━━ INPUT DATA ━━

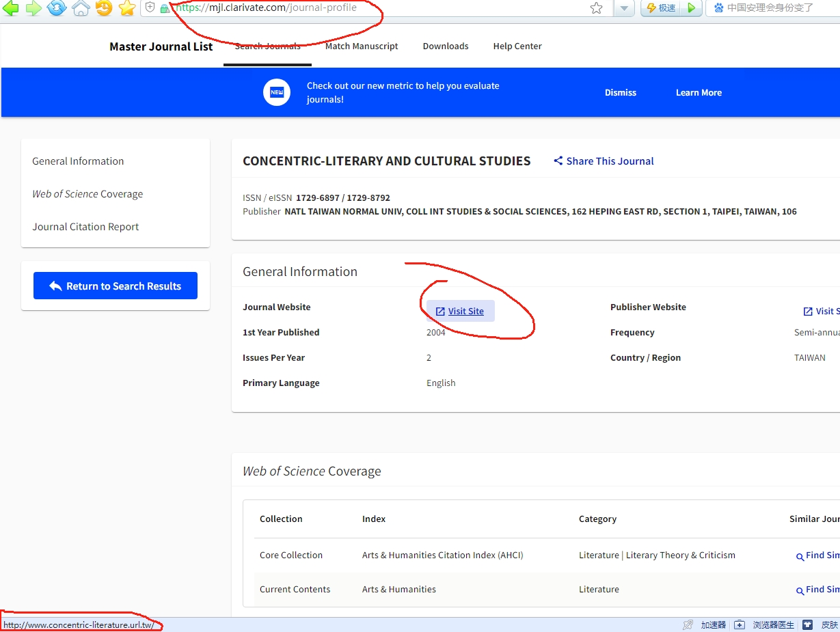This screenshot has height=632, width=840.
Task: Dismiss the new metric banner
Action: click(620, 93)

━━━
━━ INPUT DATA ━━

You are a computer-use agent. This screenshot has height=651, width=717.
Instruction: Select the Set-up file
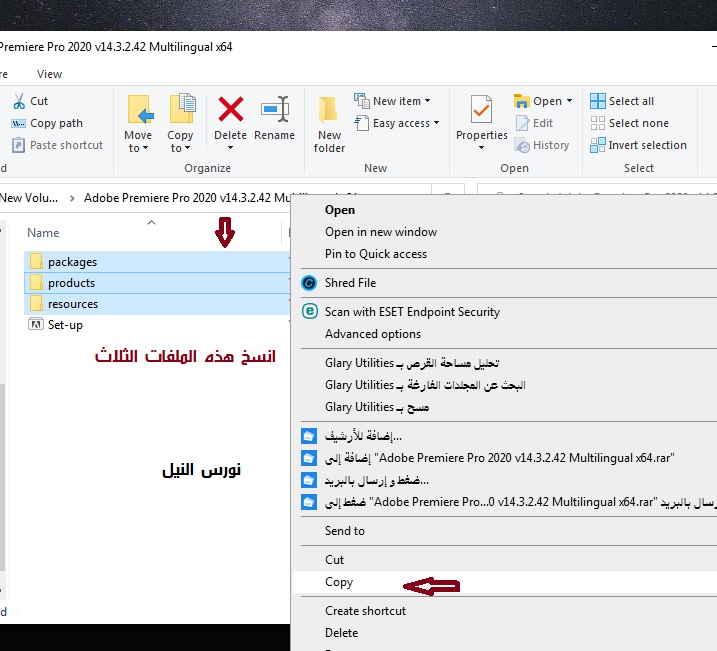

━━━

■ TO DO ■
Every line above from the line with "You are a computer-use" to the line with "Instruction: Select the Set-up file" is wanted, ends included; write them out exactly and add no other line.

■ ANSWER SPACE ■
You are a computer-use agent. This screenshot has height=651, width=717.
Instruction: Select the Set-up file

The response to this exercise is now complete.